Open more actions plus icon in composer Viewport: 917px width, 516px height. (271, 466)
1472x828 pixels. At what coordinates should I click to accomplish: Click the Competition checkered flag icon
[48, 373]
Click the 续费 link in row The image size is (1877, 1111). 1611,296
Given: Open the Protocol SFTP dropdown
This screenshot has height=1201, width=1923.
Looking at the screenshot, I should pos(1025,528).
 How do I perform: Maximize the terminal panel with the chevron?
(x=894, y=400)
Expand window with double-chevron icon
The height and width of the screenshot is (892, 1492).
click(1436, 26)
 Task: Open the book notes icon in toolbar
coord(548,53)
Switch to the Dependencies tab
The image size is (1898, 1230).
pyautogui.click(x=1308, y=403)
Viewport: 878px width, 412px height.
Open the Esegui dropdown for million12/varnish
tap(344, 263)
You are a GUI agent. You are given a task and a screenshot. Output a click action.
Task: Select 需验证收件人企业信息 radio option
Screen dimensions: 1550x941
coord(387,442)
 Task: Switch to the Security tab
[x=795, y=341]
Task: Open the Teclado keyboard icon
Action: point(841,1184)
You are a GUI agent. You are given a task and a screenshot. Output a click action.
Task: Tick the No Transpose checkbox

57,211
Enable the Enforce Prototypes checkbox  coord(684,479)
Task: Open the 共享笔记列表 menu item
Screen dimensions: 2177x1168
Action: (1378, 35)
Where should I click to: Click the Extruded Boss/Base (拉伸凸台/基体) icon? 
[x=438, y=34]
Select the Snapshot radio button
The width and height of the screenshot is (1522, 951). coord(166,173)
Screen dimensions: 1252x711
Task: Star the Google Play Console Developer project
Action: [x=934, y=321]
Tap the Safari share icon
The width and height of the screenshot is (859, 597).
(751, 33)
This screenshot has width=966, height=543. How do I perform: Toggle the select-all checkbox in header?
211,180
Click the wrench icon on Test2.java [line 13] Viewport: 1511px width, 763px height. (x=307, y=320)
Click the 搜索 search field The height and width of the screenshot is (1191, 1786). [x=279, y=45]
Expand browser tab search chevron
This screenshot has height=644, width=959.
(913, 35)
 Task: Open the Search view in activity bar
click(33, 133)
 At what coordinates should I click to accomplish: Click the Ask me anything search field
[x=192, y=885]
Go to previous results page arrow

# Task goal:
Give every entry in the listing above again, exactly as written.

# Completed task:
Open more actions plus icon in composer Viewport: 917px width, 516px height. (271, 466)
1472x828 pixels. At what coordinates should I click to accomplish: Click the Competition checkered flag icon
[48, 373]
Click the 续费 link in row The image size is (1877, 1111). 1611,296
Given: Open the Protocol SFTP dropdown
This screenshot has height=1201, width=1923.
Looking at the screenshot, I should pos(1025,528).
 How do I perform: Maximize the terminal panel with the chevron?
(x=894, y=400)
Expand window with double-chevron icon
The height and width of the screenshot is (892, 1492).
click(1436, 26)
 Task: Open the book notes icon in toolbar
coord(548,53)
Switch to the Dependencies tab
The image size is (1898, 1230).
pyautogui.click(x=1308, y=403)
Viewport: 878px width, 412px height.
Open the Esegui dropdown for million12/varnish
tap(344, 263)
You are a GUI agent. You are given a task and a screenshot. Output a click action.
Task: Select 需验证收件人企业信息 radio option
Screen dimensions: 1550x941
coord(387,442)
 Task: Switch to the Security tab
[x=795, y=341]
Task: Open the Teclado keyboard icon
Action: point(841,1184)
You are a GUI agent. You are given a task and a screenshot. Output a click action.
Task: Tick the No Transpose checkbox

57,211
Enable the Enforce Prototypes checkbox  coord(684,479)
Task: Open the 共享笔记列表 menu item
Screen dimensions: 2177x1168
Action: (1378, 35)
Where should I click to: Click the Extruded Boss/Base (拉伸凸台/基体) icon? 
[x=438, y=34]
Select the Snapshot radio button
The width and height of the screenshot is (1522, 951). coord(166,173)
Screen dimensions: 1252x711
Task: Star the Google Play Console Developer project
Action: [x=934, y=321]
Tap the Safari share icon
The width and height of the screenshot is (859, 597).
(751, 33)
This screenshot has width=966, height=543. How do I perform: Toggle the select-all checkbox in header?
211,180
Click the wrench icon on Test2.java [line 13] Viewport: 1511px width, 763px height. (x=307, y=320)
Click the 搜索 search field The height and width of the screenshot is (1191, 1786). [x=279, y=45]
Expand browser tab search chevron
This screenshot has height=644, width=959.
(913, 35)
 Task: Open the Search view in activity bar
click(33, 133)
 At what coordinates should I click to accomplish: Click the Ask me anything search field
[x=192, y=885]
Go to previous results page arrow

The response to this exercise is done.